Try photographing your child up close and from a distance. Take an overhead shot or get on the floor and photograph the scene from their level. The more you experiment, the more variety you will have and the more likely it will be that you take a photo that you LOVE.
http://jordensvanner.se/pd/117/2011.html apply for a personal loan 4. Find what makes them unique.
What do you love most about your child? What makes them special? Maybe it’s their freckly nose or their missing two front teeth. Maybe it’s their wild hair or their sense of humor. Whatever it is, that’s probably what you will want to remember for years to come. By focusing on what makes them unique, you are honoring them and helping them feel special.
http://livetsomelin.se/pt/101/1761.html installment loan build credit 5. Embrace imperfection.
My favorite photos of my daughter are the messy ones – the ones where she is covered in chocolate or the house is a mess.
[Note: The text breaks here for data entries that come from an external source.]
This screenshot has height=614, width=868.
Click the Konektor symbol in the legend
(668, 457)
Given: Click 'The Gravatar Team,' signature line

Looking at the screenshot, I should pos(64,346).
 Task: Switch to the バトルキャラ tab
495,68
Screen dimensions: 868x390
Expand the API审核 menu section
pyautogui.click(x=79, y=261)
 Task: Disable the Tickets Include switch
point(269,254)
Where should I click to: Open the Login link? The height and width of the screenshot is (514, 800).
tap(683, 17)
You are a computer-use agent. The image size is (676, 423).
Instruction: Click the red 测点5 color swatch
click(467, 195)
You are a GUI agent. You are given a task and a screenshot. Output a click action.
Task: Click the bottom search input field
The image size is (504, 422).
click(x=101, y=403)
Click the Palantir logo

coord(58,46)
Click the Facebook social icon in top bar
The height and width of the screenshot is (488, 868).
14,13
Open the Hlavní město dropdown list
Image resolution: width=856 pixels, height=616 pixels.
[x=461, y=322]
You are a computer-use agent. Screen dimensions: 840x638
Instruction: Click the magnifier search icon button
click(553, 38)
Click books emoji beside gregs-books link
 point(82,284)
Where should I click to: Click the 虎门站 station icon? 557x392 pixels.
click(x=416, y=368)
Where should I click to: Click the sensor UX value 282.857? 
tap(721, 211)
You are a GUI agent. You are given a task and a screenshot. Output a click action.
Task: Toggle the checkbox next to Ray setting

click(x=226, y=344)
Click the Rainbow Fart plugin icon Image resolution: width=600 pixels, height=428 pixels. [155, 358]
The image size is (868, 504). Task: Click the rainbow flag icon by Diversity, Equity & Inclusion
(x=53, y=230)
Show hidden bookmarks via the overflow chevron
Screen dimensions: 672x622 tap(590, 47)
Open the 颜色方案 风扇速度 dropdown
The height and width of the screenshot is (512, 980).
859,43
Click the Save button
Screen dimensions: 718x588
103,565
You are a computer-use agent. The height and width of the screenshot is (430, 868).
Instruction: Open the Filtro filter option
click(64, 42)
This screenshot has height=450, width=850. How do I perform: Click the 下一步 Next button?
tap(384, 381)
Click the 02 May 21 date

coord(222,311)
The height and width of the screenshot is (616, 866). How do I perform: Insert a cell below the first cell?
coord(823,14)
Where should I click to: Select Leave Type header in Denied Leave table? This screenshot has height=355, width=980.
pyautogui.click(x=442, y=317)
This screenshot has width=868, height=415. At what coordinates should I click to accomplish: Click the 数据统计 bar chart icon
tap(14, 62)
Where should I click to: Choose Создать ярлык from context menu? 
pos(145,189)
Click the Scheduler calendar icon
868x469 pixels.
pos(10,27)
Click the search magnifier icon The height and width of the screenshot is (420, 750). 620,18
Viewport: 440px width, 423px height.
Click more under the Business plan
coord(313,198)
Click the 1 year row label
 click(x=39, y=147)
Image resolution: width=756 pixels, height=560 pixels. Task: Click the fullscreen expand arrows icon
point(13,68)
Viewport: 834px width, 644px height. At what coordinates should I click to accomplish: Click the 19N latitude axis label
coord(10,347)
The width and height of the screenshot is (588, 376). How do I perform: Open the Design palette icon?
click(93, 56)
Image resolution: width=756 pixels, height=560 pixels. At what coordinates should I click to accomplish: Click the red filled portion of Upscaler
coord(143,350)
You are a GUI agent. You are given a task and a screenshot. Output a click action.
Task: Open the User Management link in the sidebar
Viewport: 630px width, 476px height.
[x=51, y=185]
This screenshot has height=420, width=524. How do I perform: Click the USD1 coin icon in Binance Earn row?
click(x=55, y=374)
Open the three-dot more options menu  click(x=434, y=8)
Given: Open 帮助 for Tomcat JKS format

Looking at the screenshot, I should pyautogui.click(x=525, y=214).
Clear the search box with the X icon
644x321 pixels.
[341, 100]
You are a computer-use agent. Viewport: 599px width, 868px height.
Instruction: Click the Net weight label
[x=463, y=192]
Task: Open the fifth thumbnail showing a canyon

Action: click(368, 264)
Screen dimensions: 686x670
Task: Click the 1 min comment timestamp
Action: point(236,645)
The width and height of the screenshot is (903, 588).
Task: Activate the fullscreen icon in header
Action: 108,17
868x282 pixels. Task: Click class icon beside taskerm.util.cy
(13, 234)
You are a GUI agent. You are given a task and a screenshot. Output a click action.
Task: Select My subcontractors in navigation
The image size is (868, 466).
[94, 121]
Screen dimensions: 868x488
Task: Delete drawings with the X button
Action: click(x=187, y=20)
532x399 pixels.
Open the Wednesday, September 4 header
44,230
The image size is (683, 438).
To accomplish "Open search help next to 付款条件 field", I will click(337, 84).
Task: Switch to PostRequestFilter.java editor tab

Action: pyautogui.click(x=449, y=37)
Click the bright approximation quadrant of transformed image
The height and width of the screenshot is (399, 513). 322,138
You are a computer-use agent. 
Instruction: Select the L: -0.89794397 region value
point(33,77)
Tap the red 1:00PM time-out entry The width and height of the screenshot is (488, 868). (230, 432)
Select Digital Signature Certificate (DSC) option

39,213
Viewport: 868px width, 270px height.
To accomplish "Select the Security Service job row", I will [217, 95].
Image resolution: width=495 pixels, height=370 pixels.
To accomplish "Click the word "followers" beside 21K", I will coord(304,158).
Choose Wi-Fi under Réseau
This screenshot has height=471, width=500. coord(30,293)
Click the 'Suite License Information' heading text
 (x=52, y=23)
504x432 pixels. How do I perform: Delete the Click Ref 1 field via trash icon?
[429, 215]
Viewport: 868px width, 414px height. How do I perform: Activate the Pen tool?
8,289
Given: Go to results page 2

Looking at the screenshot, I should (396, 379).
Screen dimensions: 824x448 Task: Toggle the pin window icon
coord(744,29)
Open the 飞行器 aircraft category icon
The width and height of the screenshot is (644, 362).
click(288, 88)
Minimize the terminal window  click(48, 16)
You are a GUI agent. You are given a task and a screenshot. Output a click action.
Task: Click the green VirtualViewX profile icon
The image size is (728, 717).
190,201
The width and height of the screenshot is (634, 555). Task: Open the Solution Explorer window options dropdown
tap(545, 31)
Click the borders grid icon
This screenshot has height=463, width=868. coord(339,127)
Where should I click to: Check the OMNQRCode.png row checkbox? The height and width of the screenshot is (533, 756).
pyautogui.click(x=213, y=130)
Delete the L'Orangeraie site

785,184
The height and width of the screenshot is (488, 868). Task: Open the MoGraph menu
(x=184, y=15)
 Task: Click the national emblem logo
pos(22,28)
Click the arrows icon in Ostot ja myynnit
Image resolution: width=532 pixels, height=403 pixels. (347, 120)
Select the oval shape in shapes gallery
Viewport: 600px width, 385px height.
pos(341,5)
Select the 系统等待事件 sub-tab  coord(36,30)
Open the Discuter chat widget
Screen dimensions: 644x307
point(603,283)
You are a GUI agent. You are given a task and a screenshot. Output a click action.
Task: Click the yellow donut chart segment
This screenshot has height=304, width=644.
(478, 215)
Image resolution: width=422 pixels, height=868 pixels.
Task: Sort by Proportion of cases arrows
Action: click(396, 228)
Photos that capture real life are more emotional than perfectly posed shots. So don’t worry about wiping your kid’s face or straightening the toys. Embrace life as it is and find the beauty in the mess.
Photography is a great tool for connecting with your child and embracing the beauty (and craziness) of motherhood. The most important thing you can do is relax and enjoy the process. The more fun you’re having taking photos, the more fun your kids will have being photographed!
pre loan approval for home Want more tips for improving your photos of your kids? Join me for the next session of Lens Mama. Registration is open now!